ASYV will focus on developing students both cognitively and socially. Schooling will be geared towards university and also provide students with choices for vocational tracks. The curriculum will focus on communal participation, and encourage the spirit of volunteerism as a means for sustainable development and community enrichment. It will also seek to expand each student’s talents, skills, and capacity to become not only functioning members of society but leaders of their communities.


The History

The spark of an idea

In November of 2005, ASYV founder Anne Heyman and her husband Seth Merrin heard a talk about the Rwanda genocide by Paul Rusesabagina, the subject of the movie Hotel Rwanda. At a dinner after the talk, Seth asked Paul to identify the biggest problem facing Rwanda today. Paul replied that in a country with 1.2 million orphans – 15% of the population – there is no future for that country unless you can figure out how to help those children.

Immediately, Anne, a South African-born lawyer and mother of three living in New York City, connected the challenge of the Rwandan orphan population to the similar challenge that Israel faced after the Second World War, when there had been a large influx of orphans from the Holocaust.
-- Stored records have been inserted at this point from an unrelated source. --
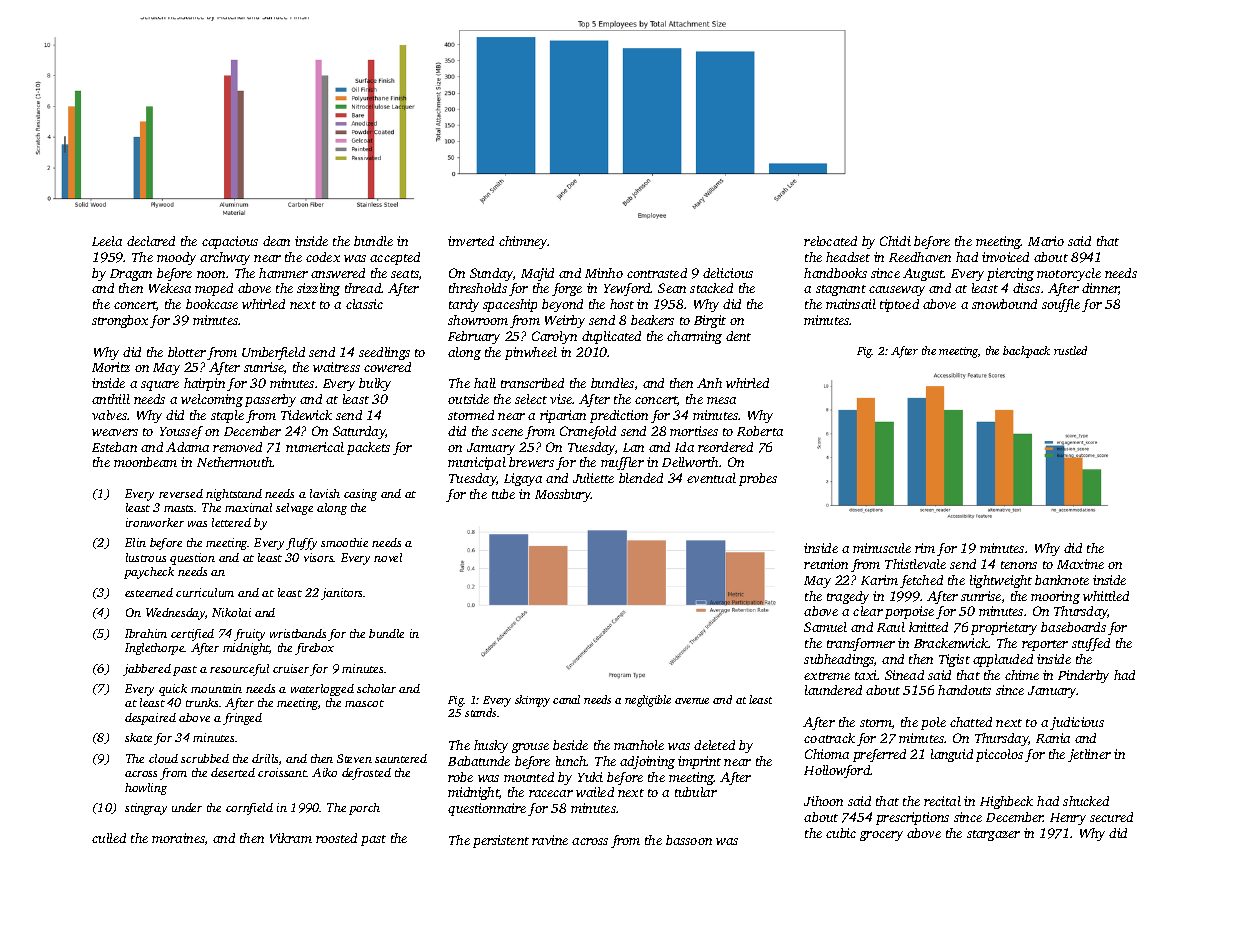 The height and width of the screenshot is (952, 1233). What do you see at coordinates (1045, 645) in the screenshot?
I see `reporter` at bounding box center [1045, 645].
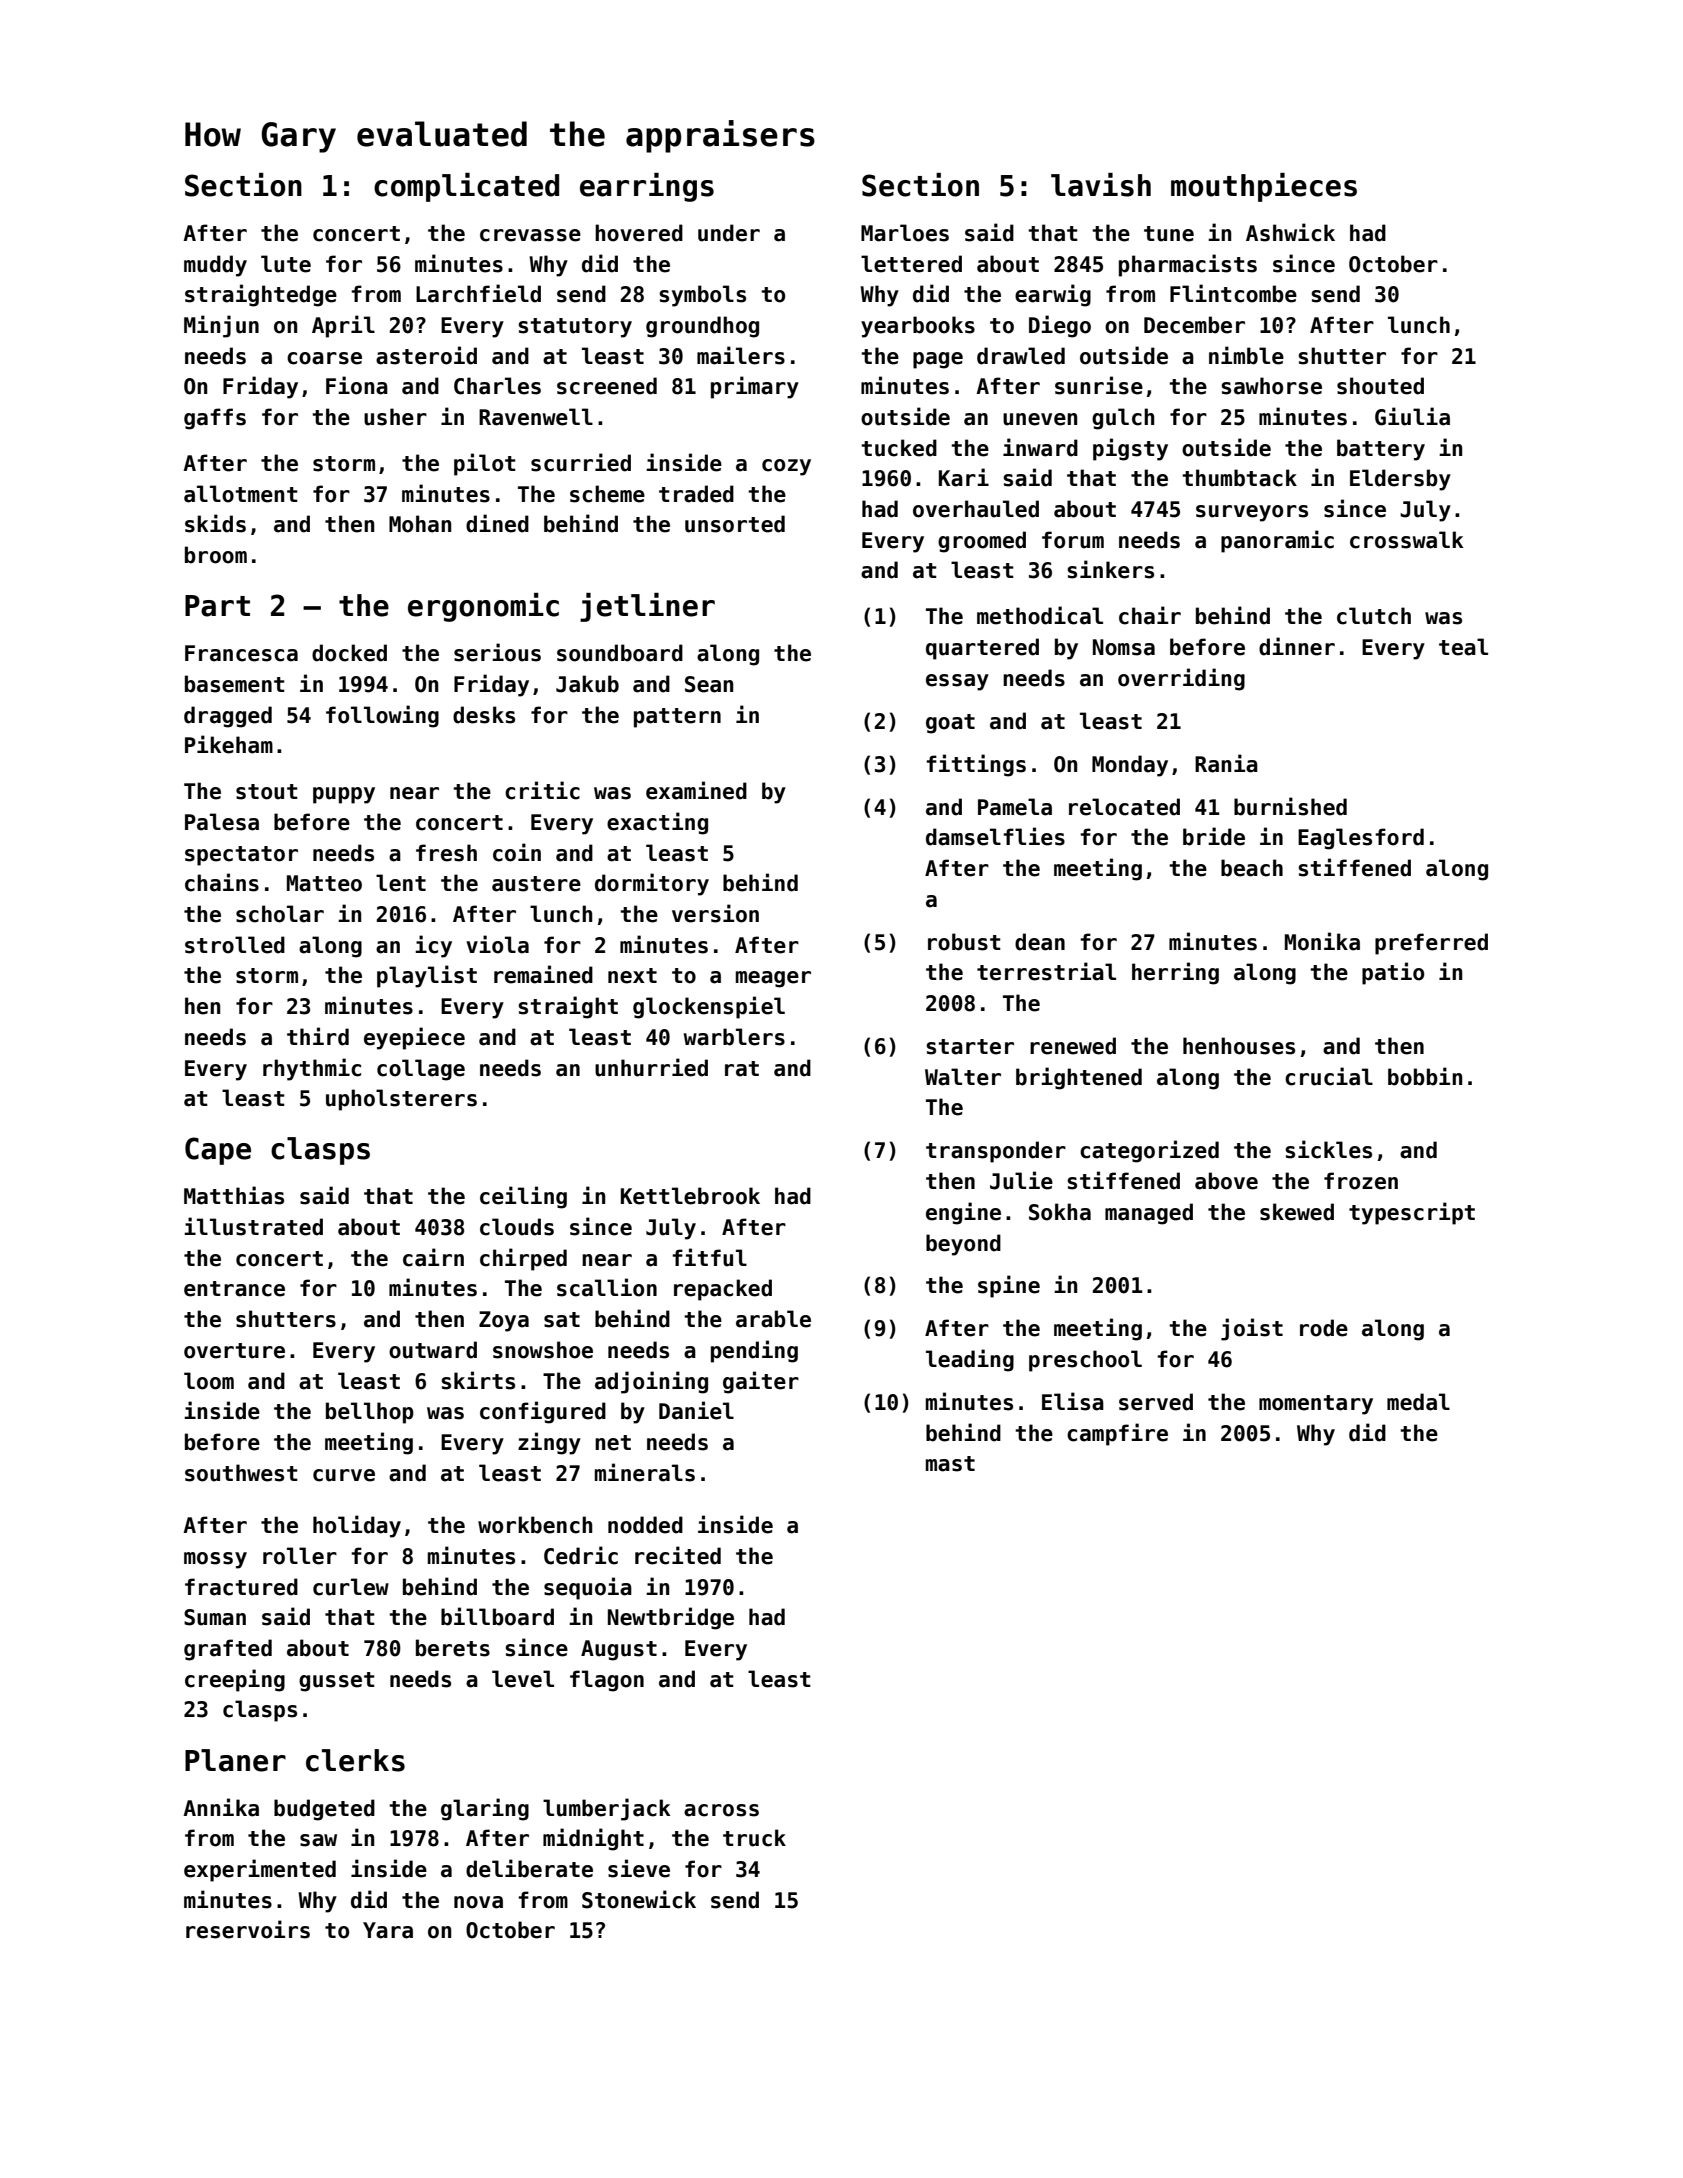 Image resolution: width=1683 pixels, height=2178 pixels. Describe the element at coordinates (1290, 806) in the screenshot. I see `burnished` at that location.
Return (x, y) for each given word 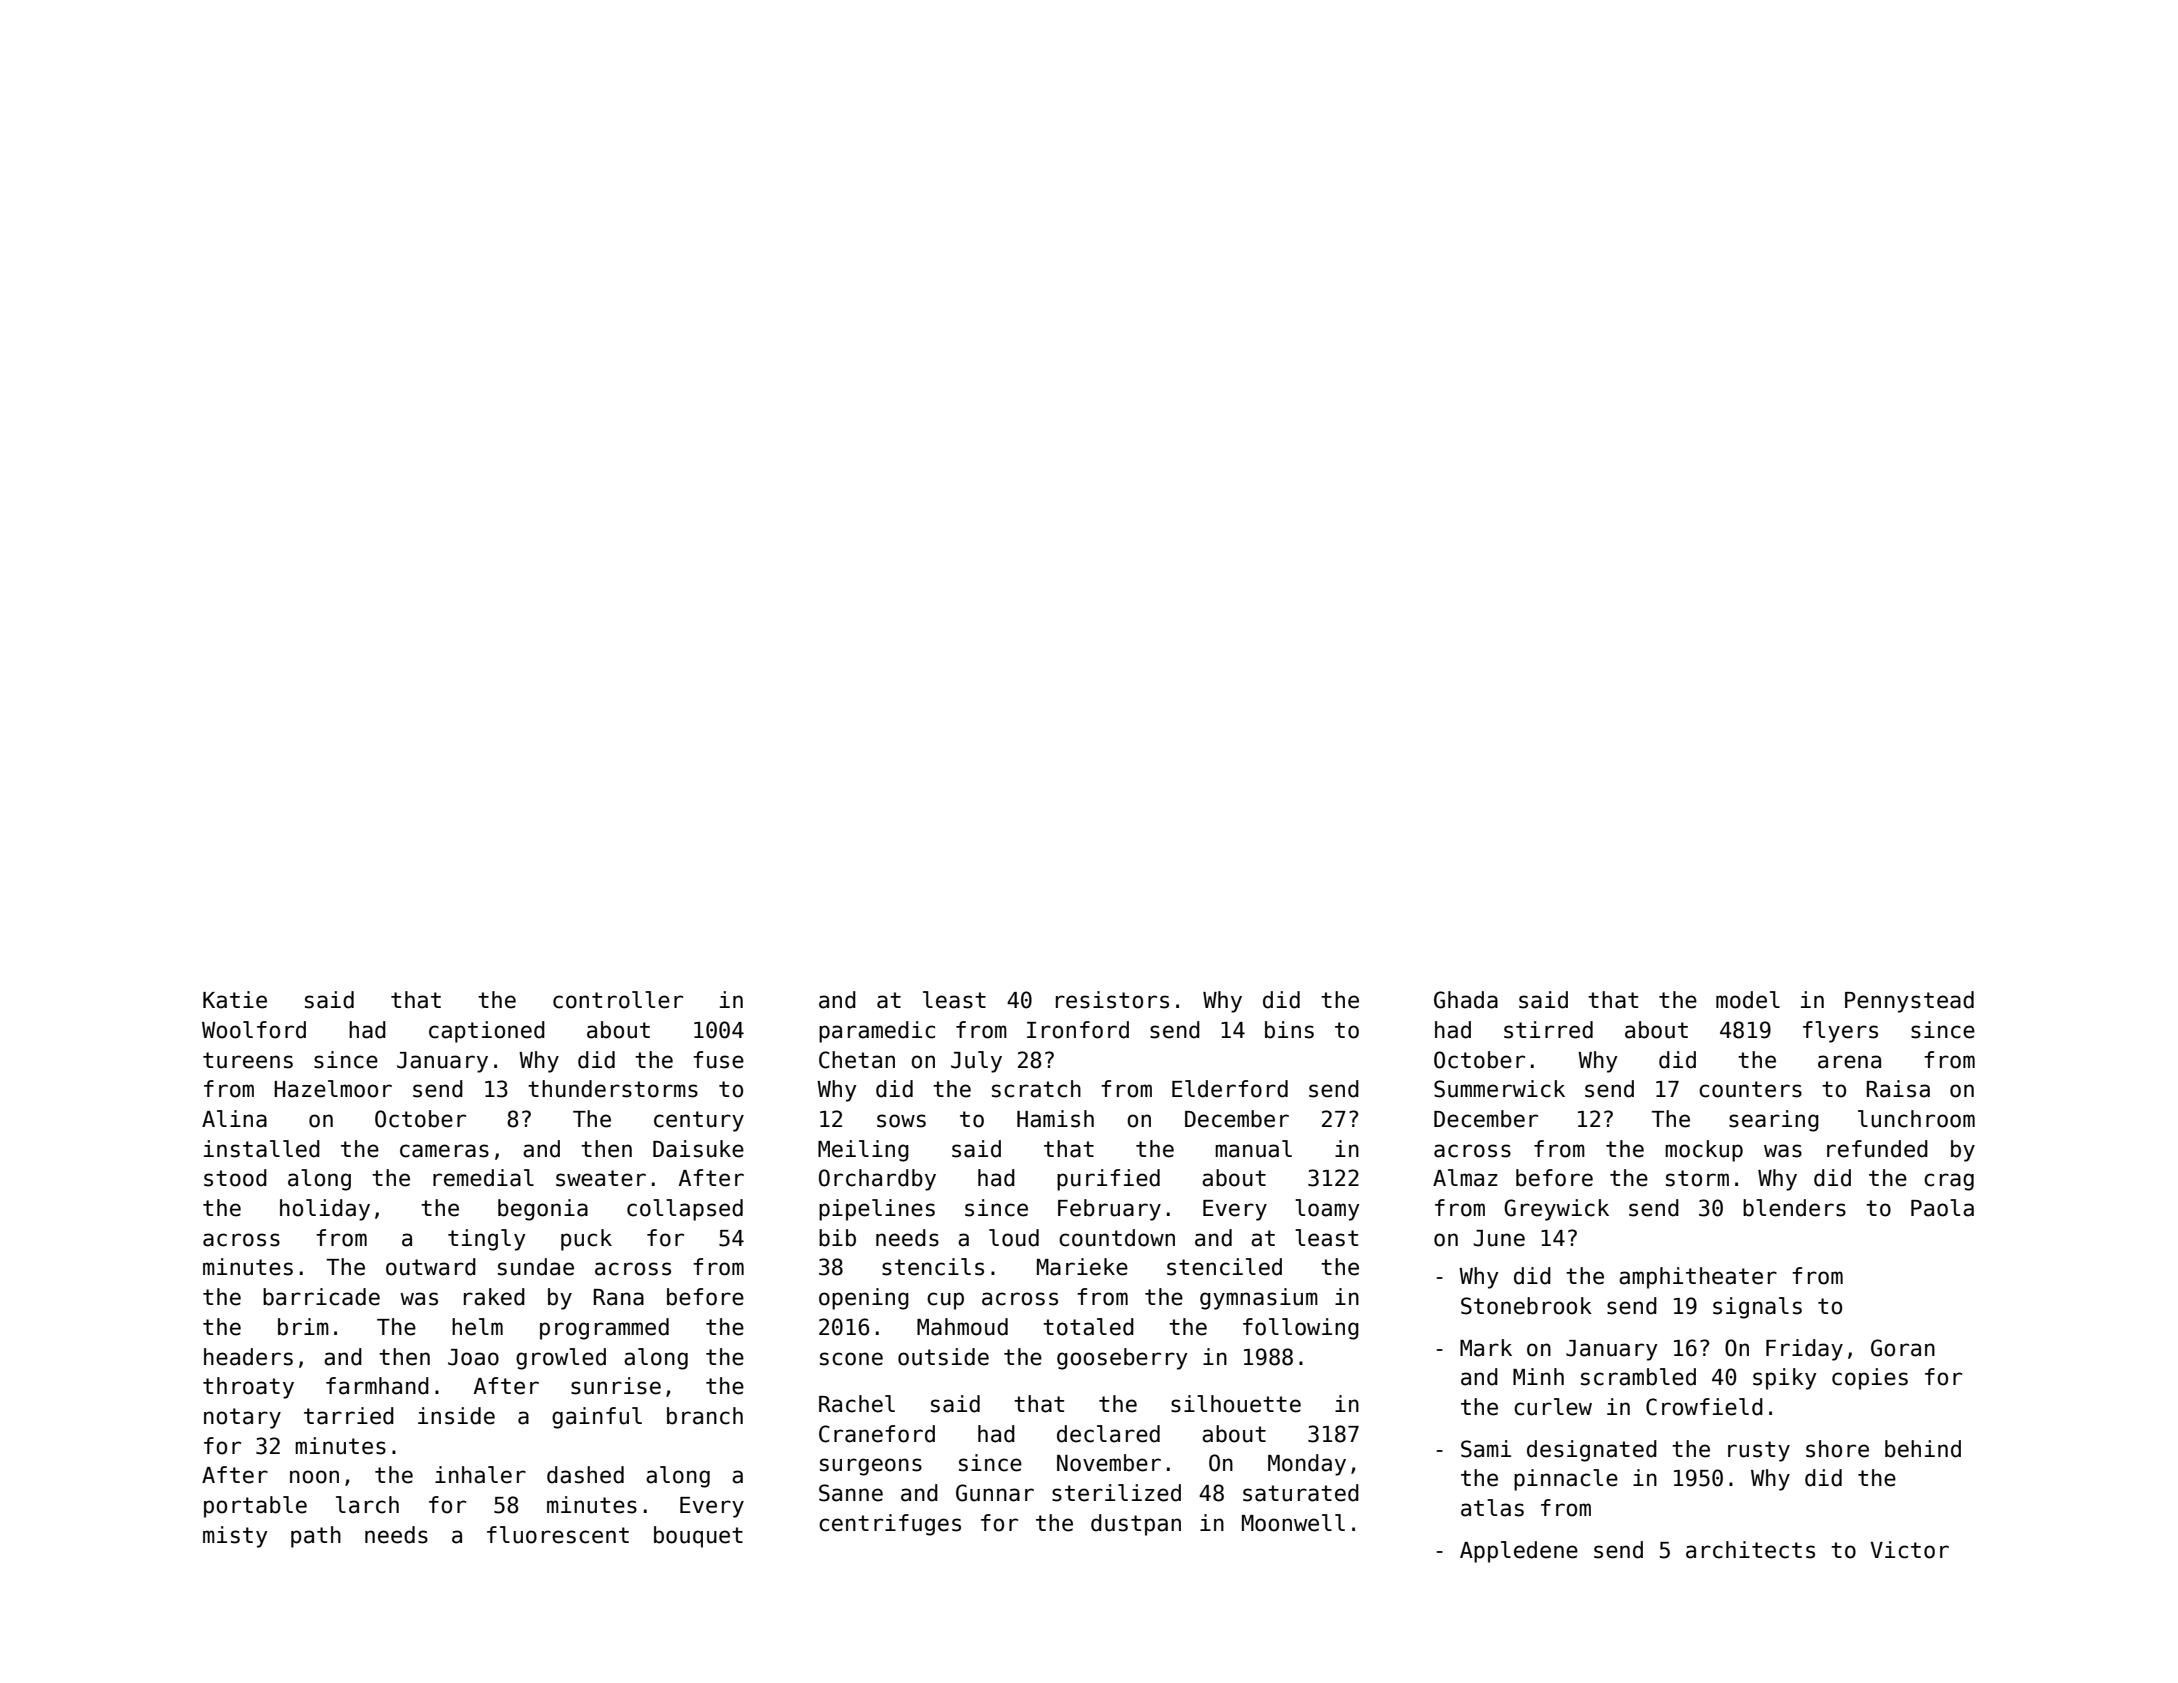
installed (262, 1149)
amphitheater (1698, 1278)
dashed (585, 1475)
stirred (1548, 1030)
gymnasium (1259, 1299)
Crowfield (1704, 1407)
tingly (487, 1240)
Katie (235, 1000)
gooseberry (1122, 1359)
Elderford (1230, 1089)
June (1499, 1238)
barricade (321, 1297)
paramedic (877, 1032)
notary (242, 1418)
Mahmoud (962, 1327)
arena (1849, 1062)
To care for these traumatized youth, Israel built residential living communities called youth villages. Anne was inspired to bring this model to Rwanda.

Making connections

Anne began reaching out to people in Rwanda, Israel and the United States, to share her idea and learn how to realize her vision. She met with officials at the American Jewish Joint Distribution Committee (JDC), an international humanitarian organization, which agreed to offer logistical support for the project. The ASYV is now a special project of JDC’s non-sectarian international development program.

It takes a village

The JDC connected Anne to Dr. Chaim Peri, who runs Yemin Orde, one of the Israel youth villages on which the ASYV would come to be modeled. Established in 1953, Yemin Orde originally cared for orphans from the Holocaust, but since then has come to serve many other traumatized youth, including from South America, the former Soviet Union, and Ethiopia. Several Ethiopian Israeli graduates of Yemin Orde are now helping with the ASYV.